Accro à House of Cards


Comment, vous n’avez pas encore vu «House of Cards», la célébrissime série américaine produite par Netflix?

PAR MARC SCHINDLER

Vous n’avez jamais entendu parler de Frank Underwood, le congressman le plus manipulateur de Washington, ni de sa femme, la belle et ambitieuse Claire? Le nom de la journaliste Zoe Barnes ne vous dit rien? Mais vous vivez sur quelle planète, vous avez passé toute l’année dans un igloo en Sibérie, sans télé, sans journaux, sans smartphone? Incroyable!

Bon, vous êtes certainement un cas désespéré d’autiste social. Je ne vais pas vous résumer l’intrigue. Ce serait trop long, trop compliqué et vous n’y comprendriez rien. Je vous dirais seulement que «House of Cards»est une série télé de 13 épisodes dont la première saison a été diffusée aux Etats-Unis et au Canada d’un seul coup, en février 2013 par Netflix. En France, d’août à septembre 2013, par Canal +. La deuxième saison, 13 épisodes aussi, commence sa diffusion aux USA, au Canada et en France. Et une troisième saison va être tournée aux Etats-Unis. Cette série a déjà ramassé les prix de l’une des meilleures séries TV de l’année et de la meilleure distribution. And so what?

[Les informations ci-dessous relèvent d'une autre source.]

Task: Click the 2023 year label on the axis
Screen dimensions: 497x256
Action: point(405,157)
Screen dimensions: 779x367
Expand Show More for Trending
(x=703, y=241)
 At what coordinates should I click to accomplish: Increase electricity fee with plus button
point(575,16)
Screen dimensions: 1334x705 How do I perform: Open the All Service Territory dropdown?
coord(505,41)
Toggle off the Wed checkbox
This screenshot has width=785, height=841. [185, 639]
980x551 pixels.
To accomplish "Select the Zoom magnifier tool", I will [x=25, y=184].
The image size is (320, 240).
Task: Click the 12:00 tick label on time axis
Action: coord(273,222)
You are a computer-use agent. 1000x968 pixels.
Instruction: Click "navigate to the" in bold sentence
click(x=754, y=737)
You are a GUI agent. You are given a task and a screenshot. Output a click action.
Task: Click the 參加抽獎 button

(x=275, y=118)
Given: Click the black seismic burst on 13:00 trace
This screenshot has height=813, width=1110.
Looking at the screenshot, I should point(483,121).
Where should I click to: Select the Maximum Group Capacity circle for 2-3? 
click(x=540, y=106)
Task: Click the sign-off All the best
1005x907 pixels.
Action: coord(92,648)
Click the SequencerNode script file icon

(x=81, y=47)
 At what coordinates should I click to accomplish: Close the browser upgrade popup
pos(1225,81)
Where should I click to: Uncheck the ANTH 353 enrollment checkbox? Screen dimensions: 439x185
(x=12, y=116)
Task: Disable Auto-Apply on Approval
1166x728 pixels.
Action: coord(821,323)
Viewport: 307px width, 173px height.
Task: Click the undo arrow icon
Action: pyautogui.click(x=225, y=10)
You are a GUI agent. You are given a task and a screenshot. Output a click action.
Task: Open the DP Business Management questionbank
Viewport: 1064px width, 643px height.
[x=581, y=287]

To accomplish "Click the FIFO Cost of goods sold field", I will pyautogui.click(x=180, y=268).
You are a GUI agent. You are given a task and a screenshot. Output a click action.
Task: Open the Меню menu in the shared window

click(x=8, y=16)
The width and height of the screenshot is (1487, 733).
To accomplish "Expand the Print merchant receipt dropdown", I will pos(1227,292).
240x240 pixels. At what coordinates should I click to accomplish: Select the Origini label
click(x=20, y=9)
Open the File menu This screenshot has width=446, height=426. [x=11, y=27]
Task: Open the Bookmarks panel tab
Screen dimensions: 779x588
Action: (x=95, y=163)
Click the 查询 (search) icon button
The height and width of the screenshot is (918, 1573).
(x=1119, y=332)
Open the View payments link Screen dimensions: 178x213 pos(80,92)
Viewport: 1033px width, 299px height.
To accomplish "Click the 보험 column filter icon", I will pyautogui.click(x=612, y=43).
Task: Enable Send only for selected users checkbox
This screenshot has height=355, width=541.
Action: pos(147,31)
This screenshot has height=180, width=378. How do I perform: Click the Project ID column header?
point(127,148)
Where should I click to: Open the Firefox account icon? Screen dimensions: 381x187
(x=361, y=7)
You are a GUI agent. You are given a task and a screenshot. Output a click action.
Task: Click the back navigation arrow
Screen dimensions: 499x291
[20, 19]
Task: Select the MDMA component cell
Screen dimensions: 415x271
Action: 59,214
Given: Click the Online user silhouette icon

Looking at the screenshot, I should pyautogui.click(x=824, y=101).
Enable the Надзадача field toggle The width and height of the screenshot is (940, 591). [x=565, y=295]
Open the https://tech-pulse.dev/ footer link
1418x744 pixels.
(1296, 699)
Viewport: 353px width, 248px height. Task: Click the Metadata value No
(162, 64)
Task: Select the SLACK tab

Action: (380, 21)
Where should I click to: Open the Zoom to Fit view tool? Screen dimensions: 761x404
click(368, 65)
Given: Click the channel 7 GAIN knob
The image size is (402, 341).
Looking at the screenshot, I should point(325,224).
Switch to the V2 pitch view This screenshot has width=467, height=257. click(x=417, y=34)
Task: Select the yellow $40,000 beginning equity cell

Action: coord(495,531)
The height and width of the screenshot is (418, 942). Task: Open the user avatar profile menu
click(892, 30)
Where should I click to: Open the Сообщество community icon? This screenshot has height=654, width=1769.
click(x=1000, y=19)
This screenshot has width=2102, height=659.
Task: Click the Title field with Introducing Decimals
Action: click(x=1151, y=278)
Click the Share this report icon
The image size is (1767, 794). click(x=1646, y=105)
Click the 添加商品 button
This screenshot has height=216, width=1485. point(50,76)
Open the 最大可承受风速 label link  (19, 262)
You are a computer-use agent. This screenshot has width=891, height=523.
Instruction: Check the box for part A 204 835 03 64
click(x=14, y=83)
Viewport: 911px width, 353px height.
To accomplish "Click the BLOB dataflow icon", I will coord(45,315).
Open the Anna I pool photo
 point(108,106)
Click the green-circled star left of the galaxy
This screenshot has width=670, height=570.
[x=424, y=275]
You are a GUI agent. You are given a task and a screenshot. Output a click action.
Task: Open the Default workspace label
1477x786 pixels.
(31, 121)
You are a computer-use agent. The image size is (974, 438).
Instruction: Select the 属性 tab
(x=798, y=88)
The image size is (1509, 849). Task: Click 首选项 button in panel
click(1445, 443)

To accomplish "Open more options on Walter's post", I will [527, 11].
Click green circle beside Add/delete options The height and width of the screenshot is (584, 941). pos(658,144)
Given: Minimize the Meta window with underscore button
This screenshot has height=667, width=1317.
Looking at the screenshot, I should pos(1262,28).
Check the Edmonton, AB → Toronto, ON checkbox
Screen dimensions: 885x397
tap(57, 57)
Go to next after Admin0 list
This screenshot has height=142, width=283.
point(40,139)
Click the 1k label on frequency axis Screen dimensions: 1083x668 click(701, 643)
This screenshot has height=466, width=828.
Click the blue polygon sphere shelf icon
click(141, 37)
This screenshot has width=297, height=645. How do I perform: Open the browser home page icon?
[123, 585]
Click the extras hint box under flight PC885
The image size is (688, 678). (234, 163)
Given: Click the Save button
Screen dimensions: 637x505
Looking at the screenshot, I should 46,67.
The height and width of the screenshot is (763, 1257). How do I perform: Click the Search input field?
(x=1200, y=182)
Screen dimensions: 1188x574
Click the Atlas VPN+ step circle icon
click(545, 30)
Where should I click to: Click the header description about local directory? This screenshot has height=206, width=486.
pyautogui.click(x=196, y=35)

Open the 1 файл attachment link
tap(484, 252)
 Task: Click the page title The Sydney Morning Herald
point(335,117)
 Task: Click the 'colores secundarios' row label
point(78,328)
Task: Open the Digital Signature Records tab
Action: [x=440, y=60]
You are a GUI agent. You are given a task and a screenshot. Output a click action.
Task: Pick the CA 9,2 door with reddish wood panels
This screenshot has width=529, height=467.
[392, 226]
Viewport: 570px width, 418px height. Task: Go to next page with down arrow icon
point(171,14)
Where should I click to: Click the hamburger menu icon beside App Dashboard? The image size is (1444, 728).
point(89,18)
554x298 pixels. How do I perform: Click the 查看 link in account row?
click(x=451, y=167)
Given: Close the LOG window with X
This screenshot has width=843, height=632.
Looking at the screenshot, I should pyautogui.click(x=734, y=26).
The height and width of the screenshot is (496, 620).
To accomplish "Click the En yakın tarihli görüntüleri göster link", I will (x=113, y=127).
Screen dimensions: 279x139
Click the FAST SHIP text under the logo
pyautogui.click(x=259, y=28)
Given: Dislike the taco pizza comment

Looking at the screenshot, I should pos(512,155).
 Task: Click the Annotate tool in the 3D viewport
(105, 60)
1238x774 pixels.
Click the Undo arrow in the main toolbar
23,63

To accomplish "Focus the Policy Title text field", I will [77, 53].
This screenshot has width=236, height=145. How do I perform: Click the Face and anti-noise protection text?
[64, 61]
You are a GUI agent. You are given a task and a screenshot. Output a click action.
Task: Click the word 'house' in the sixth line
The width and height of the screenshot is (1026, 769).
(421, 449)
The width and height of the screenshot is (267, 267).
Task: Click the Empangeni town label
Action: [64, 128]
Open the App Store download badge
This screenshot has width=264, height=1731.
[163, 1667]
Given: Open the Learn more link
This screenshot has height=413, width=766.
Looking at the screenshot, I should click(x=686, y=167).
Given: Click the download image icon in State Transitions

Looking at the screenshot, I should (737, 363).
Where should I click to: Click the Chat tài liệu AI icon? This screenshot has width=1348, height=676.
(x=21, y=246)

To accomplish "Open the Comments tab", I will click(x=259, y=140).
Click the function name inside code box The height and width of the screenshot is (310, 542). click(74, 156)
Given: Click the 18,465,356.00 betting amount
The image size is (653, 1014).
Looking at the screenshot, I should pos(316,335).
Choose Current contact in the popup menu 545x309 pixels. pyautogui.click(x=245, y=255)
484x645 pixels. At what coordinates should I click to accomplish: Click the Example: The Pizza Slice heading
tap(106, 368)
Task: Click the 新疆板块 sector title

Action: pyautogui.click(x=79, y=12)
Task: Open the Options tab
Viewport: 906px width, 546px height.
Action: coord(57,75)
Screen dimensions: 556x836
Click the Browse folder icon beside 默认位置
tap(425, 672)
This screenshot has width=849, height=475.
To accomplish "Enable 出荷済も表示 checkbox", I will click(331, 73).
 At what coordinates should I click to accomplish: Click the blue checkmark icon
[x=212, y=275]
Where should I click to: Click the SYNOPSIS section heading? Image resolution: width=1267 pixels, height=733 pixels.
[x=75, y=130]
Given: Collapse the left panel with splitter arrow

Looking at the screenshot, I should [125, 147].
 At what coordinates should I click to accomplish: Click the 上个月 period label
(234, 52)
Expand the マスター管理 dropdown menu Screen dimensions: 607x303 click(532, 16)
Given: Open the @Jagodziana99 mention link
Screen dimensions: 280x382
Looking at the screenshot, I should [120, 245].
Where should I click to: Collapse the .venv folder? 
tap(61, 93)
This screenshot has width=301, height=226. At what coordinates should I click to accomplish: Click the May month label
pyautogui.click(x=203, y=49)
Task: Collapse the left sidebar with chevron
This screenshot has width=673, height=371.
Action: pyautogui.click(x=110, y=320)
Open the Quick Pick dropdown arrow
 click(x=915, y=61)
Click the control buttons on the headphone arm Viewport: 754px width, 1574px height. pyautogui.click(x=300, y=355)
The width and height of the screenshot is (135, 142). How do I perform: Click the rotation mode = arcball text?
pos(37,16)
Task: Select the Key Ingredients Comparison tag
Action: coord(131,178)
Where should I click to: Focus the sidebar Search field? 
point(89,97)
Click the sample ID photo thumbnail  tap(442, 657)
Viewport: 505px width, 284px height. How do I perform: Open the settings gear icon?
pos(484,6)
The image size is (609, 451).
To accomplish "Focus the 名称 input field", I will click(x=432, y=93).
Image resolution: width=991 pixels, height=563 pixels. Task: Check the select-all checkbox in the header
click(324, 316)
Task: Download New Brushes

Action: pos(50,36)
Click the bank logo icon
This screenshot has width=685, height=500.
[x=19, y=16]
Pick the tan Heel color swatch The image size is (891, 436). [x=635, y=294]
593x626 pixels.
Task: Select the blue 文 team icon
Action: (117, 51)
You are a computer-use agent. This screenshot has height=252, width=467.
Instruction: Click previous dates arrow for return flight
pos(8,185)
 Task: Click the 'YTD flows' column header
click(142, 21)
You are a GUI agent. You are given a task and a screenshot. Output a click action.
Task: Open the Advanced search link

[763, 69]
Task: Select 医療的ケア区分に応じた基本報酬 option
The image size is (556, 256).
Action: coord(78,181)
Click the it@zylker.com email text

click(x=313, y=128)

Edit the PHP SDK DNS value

Résumé de Télérama: «C’est un thriller sur fond de Maison Blanche et de Congrès américain, mais où la finalité est toujours de savoir qui Frank va dessouder, et comment. De la politique politicienne, donc, où le bonheur du peuple ne donne pas franchement d’ulcère aux dirigeants. Le comportement de Frank, de plus en plus brutal depuis ses agissements de fin de saison 1, l’éloigne d’ailleurs d’une figure d’homme d’état crédible, et le rapproche d’un criminel pur et dur. A moins, bien entendu, de voir le sang qu’il a sur les mains comme une métaphore…» Bref, «House of Cards», c’est ambition forcenée, cynisme effronté, crapulerie, mensonges, coups tordus, petit meurtres entre amis, coups de poignard dans le dos, un zeste de sexe, beaucoup d’alcool – un vrai régal!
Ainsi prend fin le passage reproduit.